Unlike her beloved adopted state of Virginia, New York City will be a very different way of living. In fact, New York isn’t for lovers. It’s for CRAZY PEOPLE, because you’ve got to be a little crazy to live in a place where your exorbitant rent barely nets you room to stretch your arms and the brutally extreme weather patterns tend to fall on the far reaches of each side of a thermometer, making heat and air conditioning necessary at all costs.

Here’s what Jackie needs:

- Nice people: In fact, finding nice people isn’t hard to come by outside of the brittle northeast, where “elitist,” NPR-loving, Volvo-driving locavores prefer not to make eye contact, unlike EVERYWHERE ELSE.

-  Access to criminals: Considering Jackie is a truly altruistic person who would be happy if she could spend her time giving back to society (as she does in her work with the young and incarcerated), there should be people who need help, and to whom she could give it.

-  Gas stations: In fully adopting the “non-profit lifestyle,” Jackie has somehow managed to lose weight subsisting on hot dogs from gas stations, which she refers to as “Hillshire Farms meats” to throw off hipsters who think everyone simply must pair a local wine with a charcuterie plate after work.

-  Greenery: about which we’re on the same page (the beach counts, too).

-   Safe weed dealers.
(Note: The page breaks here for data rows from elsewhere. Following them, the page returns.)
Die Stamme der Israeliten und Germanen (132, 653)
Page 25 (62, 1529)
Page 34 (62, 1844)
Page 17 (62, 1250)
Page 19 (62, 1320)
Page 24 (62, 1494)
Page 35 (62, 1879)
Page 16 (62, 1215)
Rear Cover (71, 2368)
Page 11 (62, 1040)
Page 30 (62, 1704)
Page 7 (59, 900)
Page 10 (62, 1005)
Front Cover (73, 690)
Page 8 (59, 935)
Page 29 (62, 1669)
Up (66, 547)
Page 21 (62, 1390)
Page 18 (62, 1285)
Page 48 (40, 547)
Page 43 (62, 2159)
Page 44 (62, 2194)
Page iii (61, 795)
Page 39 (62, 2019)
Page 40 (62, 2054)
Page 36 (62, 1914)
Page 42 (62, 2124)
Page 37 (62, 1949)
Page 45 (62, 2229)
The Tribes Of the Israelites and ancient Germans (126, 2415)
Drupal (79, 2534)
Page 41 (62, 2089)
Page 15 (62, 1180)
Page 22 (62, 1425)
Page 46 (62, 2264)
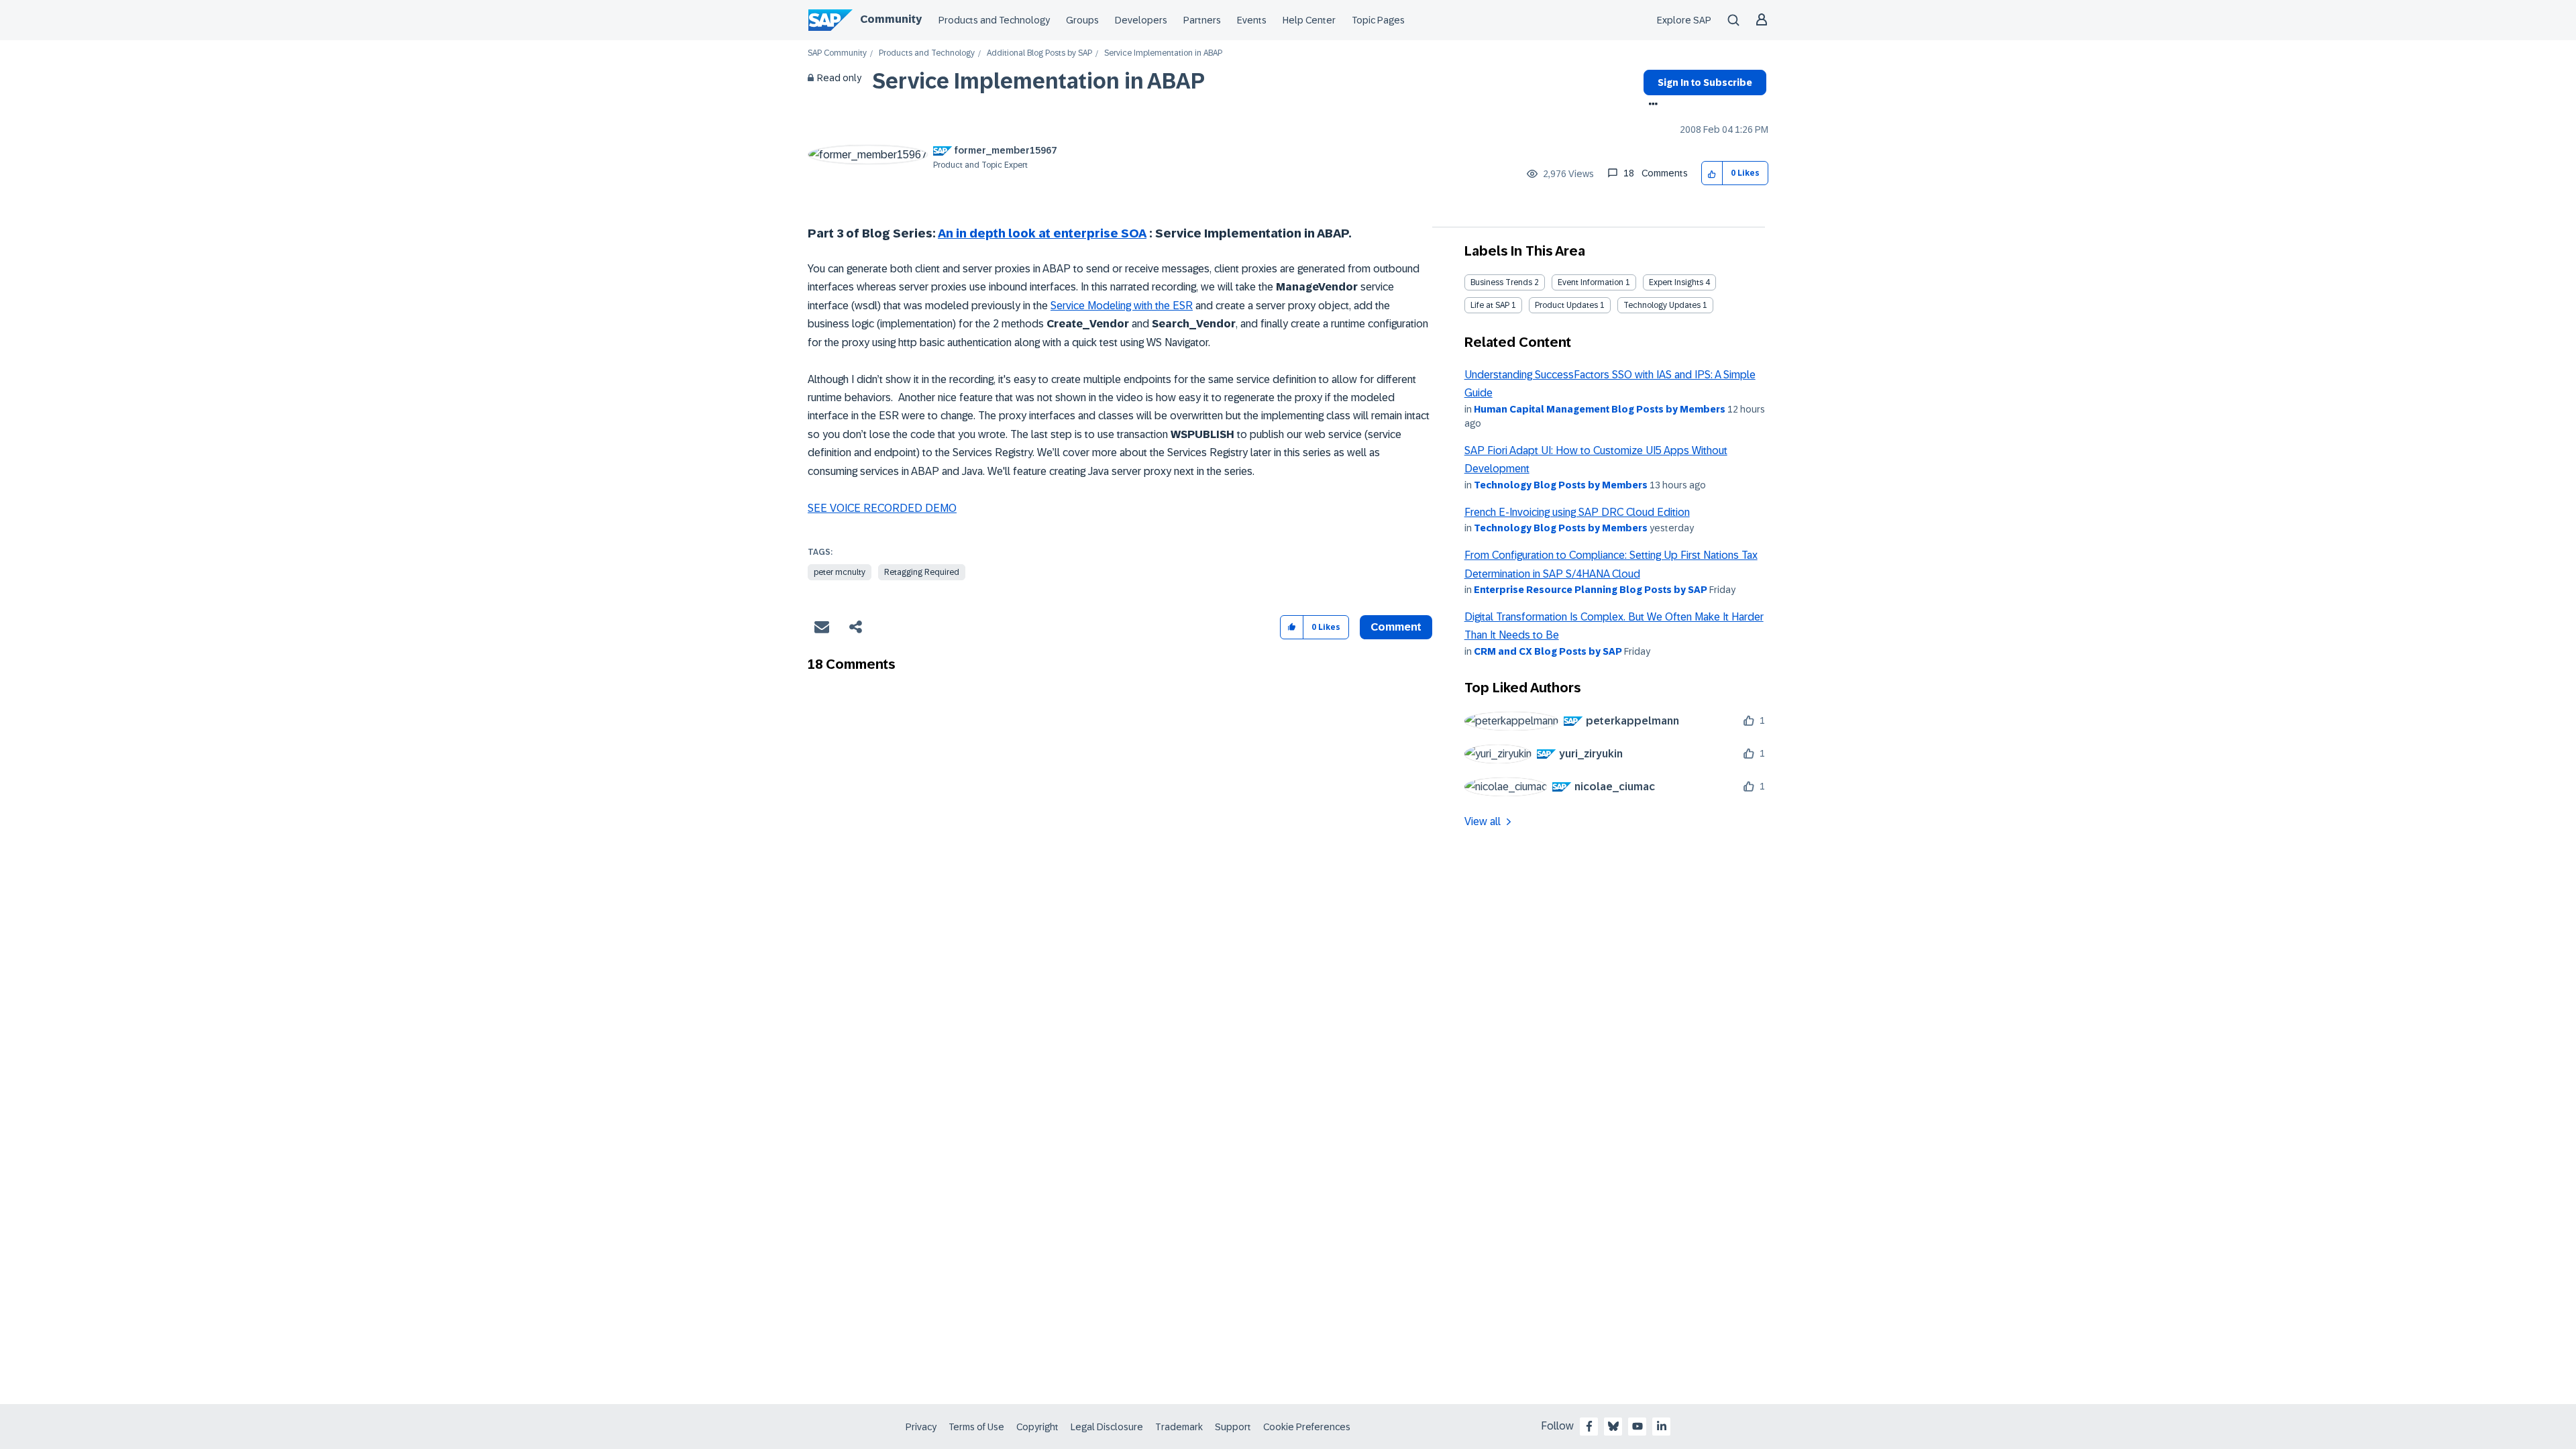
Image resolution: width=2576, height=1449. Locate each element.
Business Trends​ (1501, 282)
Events (1252, 20)
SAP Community (837, 53)
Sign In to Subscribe (1705, 82)
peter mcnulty (839, 572)
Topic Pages (1378, 20)
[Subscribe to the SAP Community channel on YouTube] (1637, 1426)
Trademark (1179, 1426)
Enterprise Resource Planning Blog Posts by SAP (1590, 589)
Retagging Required (921, 572)
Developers (1141, 20)
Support (1233, 1426)
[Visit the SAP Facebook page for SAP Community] (1589, 1426)
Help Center (1309, 20)
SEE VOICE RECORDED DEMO (882, 508)
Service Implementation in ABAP (1038, 81)
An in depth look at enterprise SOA (1042, 233)
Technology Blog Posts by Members (1561, 485)
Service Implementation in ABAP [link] (1163, 53)
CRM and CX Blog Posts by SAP (1548, 651)
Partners (1202, 20)
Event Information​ (1590, 282)
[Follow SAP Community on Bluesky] (1613, 1426)
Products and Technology (994, 20)
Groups (1082, 20)
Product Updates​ (1566, 305)
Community (891, 19)
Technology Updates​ (1662, 305)
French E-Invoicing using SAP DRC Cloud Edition (1577, 512)
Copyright (1037, 1426)
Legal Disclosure (1107, 1426)
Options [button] (1651, 105)
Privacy (921, 1426)
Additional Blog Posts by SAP (1039, 53)
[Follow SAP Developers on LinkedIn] (1661, 1426)
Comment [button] (1396, 627)
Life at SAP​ (1489, 305)
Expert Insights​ (1676, 282)
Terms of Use (976, 1426)
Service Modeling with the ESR (1122, 305)
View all (1482, 821)
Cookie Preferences (1306, 1426)
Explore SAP (1684, 20)
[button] (1712, 173)
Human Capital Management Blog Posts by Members (1599, 409)
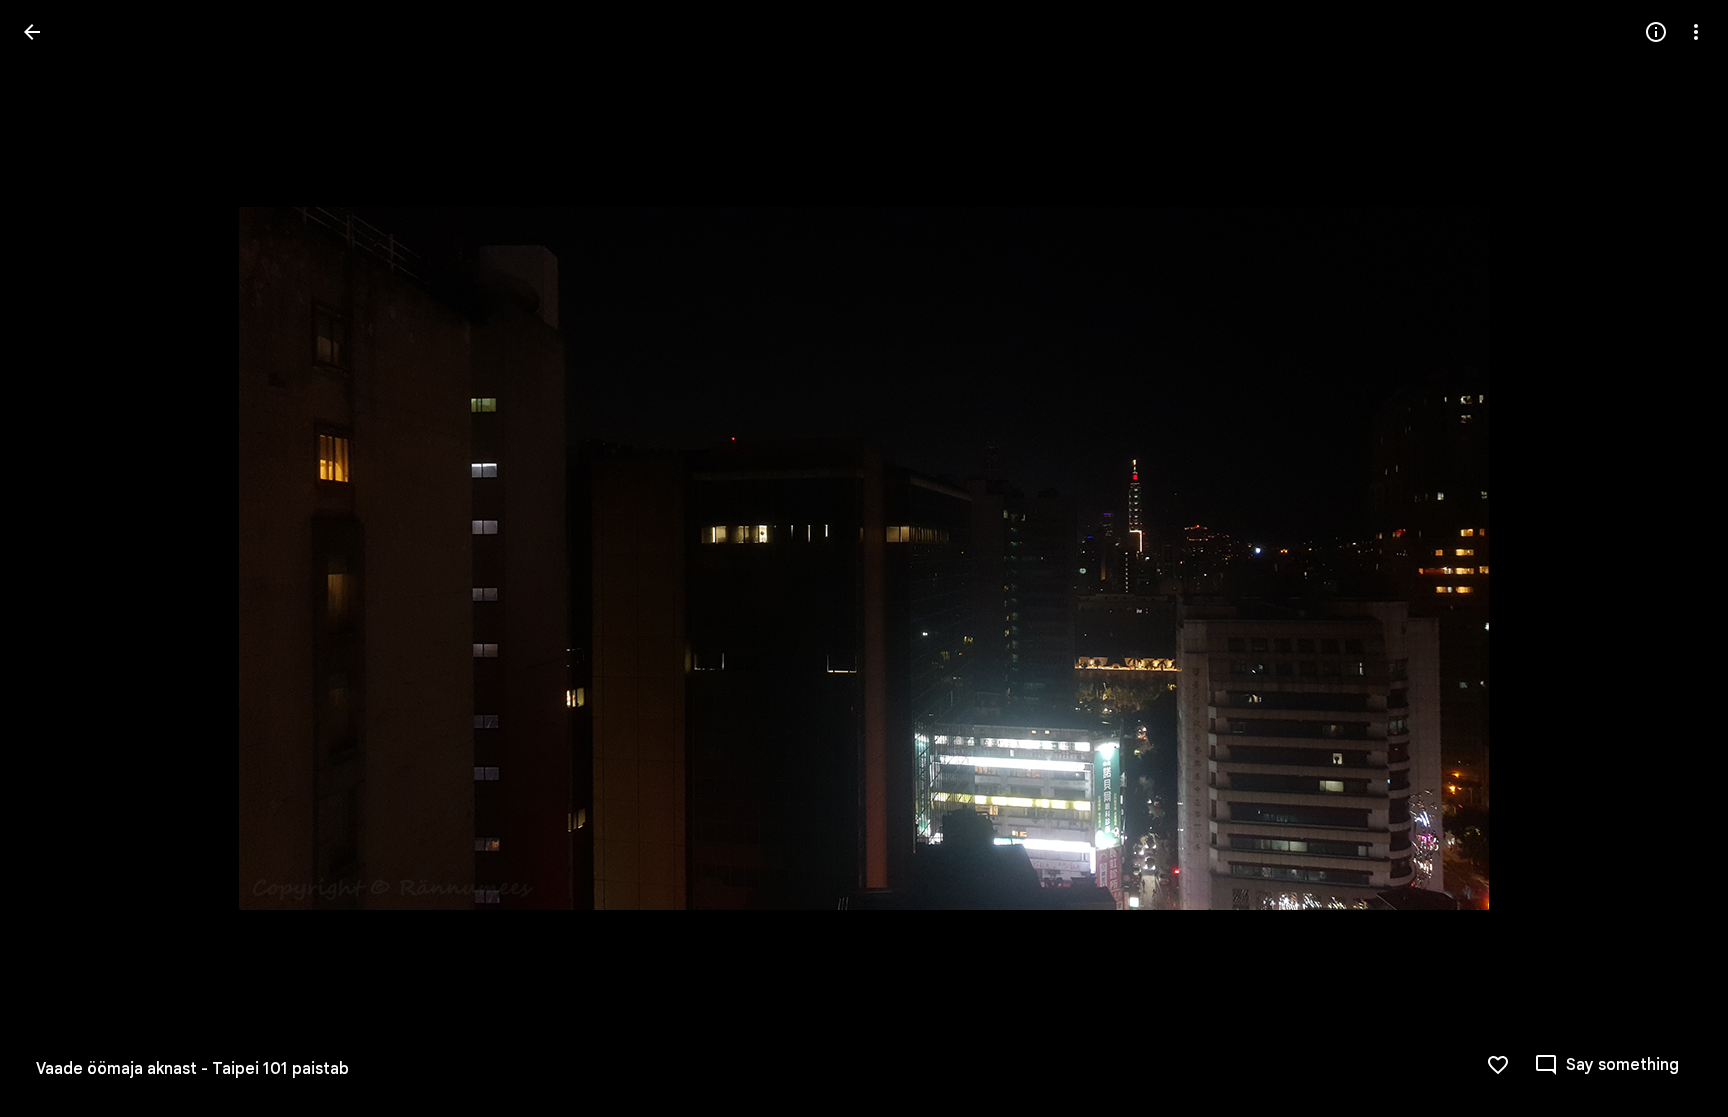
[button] (56, 559)
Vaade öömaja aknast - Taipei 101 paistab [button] (192, 1069)
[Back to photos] (32, 32)
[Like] (1498, 1065)
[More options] (1696, 32)
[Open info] (1656, 32)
Or very generous doctors.

-  Power walking clubs. My best friend, Jackie, loves nothing more than stepping into a nautical-themed jogging suit, sliding on a velour visor, and hitting the mall “before the crowds” for a full-scale, 2.0-MPH power walk with her elderly friends, Erma and Flo.

Whoops, that’s not Jackie, that’s me. And, whoops, that’s just my dream. A silly dream. One that will never come true. :(

Can we do it? Can we live in New York City at the same time, her with a love for rural getaways and merciful crooks, and I with the gnawing desire to blow through my latest paycheck at Chico’s in the hope that a hemp pantsuit and dangly earrings won’t look too nuts on all beefy, fuzzy, 180 pounds of me?

A boy and girl can dream. Hopefully, though, soon we’ll be dreaming together on the Q train, complaining about Time Warner cable on our way to find the best chocolate chip cookie in North Brooklyn.